**WORK ORDER:** Within the listing below, how many lines include the string "agent"? Reply with only the number.

**RECORD SET:**

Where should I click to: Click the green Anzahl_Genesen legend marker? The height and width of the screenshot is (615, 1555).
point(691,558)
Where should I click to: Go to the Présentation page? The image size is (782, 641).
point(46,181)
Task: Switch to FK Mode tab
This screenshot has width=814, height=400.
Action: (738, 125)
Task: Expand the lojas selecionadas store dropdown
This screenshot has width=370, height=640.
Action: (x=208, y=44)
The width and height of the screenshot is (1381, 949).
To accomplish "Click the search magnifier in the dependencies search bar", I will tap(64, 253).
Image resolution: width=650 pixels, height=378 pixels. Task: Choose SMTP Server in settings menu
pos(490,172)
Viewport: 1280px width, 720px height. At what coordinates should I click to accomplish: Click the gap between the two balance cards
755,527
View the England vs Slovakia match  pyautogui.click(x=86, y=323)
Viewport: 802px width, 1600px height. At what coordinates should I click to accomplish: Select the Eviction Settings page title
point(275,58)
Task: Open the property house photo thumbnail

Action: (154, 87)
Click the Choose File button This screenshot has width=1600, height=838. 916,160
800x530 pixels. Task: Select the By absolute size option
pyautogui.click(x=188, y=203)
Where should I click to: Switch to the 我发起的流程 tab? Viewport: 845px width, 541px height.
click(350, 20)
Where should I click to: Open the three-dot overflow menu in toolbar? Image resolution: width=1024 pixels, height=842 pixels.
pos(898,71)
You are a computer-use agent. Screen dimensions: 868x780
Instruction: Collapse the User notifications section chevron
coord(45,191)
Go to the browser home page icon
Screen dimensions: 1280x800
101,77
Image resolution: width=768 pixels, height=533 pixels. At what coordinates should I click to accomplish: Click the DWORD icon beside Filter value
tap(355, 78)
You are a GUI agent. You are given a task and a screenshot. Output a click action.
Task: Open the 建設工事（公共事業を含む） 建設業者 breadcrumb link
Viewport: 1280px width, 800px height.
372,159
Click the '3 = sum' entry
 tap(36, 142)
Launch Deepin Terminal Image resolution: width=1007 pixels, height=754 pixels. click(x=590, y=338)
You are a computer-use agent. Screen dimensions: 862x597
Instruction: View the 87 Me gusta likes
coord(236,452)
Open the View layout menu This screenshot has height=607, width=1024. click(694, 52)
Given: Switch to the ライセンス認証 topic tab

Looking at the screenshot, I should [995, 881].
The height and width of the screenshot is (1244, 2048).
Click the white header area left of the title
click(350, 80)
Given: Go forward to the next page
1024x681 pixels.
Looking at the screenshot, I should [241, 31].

**ANSWER BELOW:** 3